• EXERCISE DESCRIPTION
Give the data a second time, exactly and in full.

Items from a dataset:
···

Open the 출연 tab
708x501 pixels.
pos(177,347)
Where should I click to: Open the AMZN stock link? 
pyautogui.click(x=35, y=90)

···

• RESULT OF THE EXERCISE
Open the 출연 tab
708x501 pixels.
pos(177,347)
Where should I click to: Open the AMZN stock link? 
pyautogui.click(x=35, y=90)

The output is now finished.